Simultaneous Determination of Columbianadin and Its Metabolite Columbianetin in Rat Plasma by LC-MS/MS: Application to Pharmacokinetics of Columbianadin after Oral Administration

1Tianjin State Key Laboratory of Modern Chinese Medicine, Tianjin University of Traditional Chinese Medicine, Tianjin 300193, China
2Tianjin Key Laboratory of Phytochemistry and Pharmaceutical Analysis, Tianjin University of Traditional Chinese Medicine, Tianjin 300193, China
3Academy of Nursing, Tianjin University of Traditional Chinese Medicine, Tianjin 300193, China

Correspondence should be addressed to Yan-xu Chang; moc.621@xycmct

Received 28 June 2018; Accepted 2 September 2018; Published 19 September 2018

Academic Editor: Yoshiji Ohta

Copyright © 2018 Jin Li et al. This is an open access article distributed under the Creative Commons Attribution License, which permits unrestricted use, distribution, and reproduction in any medium, provided the original work is properly cited.

Abstract

Columbianadin and its metabolite columbianetin exhibited the anti-inflammatory, analgesic, calcium channel blocking and antitumor activities. To compare the differences between pharmacokinetics of columbianadin and its metabolite columbianetin after oral administration of pure columbianadin and Angelicae Pubescentis Radix (APR) extract, a simple and sensitive liquid chromatography-tandem mass spectrometry (LC-MS/MS) method was established and validated to simultaneously determine columbianadin and columbianetin in rat plasma. Two analytes and an internal standard (warfarin) were well separated and determined after liquid-liquid extraction with ethyl acetate. Ammonium acetate aqueous solution (1 mmol/L) and acetonitrile were used as the mobile phase and the flow rate was 0.3 mL/min.

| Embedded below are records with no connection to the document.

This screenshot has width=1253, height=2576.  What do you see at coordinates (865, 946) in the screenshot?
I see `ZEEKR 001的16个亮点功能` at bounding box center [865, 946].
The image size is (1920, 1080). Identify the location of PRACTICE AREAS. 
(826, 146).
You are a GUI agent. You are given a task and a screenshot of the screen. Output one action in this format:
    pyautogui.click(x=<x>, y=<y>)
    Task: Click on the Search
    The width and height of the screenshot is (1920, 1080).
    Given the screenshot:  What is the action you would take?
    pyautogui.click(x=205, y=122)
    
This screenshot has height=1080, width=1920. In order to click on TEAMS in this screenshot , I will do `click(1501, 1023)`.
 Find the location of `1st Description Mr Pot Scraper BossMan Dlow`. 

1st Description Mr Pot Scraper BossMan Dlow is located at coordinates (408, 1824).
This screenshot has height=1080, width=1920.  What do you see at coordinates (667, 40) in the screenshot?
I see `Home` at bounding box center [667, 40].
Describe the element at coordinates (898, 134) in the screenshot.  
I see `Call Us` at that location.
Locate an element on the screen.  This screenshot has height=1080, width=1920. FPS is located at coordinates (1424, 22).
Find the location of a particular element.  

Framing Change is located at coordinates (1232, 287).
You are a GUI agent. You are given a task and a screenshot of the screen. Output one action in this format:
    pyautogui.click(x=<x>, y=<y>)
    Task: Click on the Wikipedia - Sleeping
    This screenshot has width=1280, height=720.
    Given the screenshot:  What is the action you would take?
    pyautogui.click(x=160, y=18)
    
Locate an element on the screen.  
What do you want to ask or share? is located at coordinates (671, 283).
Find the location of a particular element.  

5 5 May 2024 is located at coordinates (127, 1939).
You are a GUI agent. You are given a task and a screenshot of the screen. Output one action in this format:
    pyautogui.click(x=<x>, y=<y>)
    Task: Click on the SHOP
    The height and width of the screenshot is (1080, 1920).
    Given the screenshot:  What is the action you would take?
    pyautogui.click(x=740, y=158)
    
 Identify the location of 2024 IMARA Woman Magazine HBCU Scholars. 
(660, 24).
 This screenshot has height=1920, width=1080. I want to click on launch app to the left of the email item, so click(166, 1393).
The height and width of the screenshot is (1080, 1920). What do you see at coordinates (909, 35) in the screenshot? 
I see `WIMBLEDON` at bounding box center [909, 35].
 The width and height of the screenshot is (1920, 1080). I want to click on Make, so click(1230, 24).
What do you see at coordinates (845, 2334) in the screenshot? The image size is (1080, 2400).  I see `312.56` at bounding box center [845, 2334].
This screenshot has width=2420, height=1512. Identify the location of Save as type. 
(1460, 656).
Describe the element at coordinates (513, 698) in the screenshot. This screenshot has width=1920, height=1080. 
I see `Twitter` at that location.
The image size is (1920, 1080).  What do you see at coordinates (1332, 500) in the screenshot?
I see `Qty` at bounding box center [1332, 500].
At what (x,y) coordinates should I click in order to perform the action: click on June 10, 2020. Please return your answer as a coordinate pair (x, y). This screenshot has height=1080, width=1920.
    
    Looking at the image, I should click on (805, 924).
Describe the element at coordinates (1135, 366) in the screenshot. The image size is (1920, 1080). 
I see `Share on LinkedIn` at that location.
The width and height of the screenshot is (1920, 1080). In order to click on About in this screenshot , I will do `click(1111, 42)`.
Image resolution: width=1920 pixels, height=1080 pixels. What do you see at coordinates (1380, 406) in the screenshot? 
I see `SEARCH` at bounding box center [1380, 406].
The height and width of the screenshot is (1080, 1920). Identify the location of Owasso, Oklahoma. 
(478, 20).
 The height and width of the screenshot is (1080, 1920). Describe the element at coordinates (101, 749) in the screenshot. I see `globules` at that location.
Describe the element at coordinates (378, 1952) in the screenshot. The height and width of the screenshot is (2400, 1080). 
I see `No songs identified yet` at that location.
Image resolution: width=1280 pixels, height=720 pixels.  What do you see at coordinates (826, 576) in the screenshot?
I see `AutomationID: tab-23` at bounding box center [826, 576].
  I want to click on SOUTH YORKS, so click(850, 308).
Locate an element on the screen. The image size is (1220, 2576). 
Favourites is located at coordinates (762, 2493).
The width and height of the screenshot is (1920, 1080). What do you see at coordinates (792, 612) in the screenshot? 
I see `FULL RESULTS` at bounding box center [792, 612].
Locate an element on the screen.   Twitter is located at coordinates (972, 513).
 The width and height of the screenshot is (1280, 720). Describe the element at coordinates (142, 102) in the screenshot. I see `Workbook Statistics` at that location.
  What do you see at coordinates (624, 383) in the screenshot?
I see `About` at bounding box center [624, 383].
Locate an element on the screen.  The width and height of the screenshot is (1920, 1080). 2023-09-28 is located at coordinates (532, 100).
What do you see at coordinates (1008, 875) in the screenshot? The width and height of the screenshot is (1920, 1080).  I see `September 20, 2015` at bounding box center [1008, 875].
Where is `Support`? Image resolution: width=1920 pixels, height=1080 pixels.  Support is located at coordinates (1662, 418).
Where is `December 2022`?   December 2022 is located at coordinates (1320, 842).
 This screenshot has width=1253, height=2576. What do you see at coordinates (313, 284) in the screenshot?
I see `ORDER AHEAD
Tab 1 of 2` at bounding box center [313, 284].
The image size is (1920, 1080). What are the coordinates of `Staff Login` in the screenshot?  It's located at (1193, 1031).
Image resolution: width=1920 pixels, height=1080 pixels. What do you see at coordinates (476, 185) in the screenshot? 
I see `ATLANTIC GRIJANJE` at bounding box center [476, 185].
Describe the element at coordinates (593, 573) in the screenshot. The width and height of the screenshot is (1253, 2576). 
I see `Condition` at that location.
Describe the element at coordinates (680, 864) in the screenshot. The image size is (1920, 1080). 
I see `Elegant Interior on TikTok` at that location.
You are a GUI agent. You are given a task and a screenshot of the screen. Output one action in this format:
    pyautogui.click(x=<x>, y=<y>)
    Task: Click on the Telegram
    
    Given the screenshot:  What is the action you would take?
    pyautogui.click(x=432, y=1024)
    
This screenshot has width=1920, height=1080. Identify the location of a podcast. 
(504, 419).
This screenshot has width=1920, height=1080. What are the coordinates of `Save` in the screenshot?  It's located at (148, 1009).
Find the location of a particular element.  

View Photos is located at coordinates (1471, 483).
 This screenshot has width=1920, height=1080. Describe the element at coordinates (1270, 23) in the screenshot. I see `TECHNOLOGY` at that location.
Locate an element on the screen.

The lower limit of quantification (LLOQ) was 0.1 ng/mL for columbianetin and 0.5 ng/mL for columbianadin, respectively. There were significant differences between some pharmacokinetic parameters and bioavailability of columbianadin after oral administration of pure columbianadin and APR extract. The studies on comparative pharmacokinetics of columbianadin were of great use for facilitating the clinical application of columbianadin and were also highly meaningful for the potential development of APR.